— begin —

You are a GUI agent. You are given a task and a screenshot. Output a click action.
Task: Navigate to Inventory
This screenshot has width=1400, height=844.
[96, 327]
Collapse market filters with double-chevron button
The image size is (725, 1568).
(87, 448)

— end —

Stated goal:
Reproduce the listing above word for word, line by line.

Written reply:
You are a GUI agent. You are given a task and a screenshot. Output a click action.
Task: Navigate to Inventory
This screenshot has width=1400, height=844.
[96, 327]
Collapse market filters with double-chevron button
The image size is (725, 1568).
(87, 448)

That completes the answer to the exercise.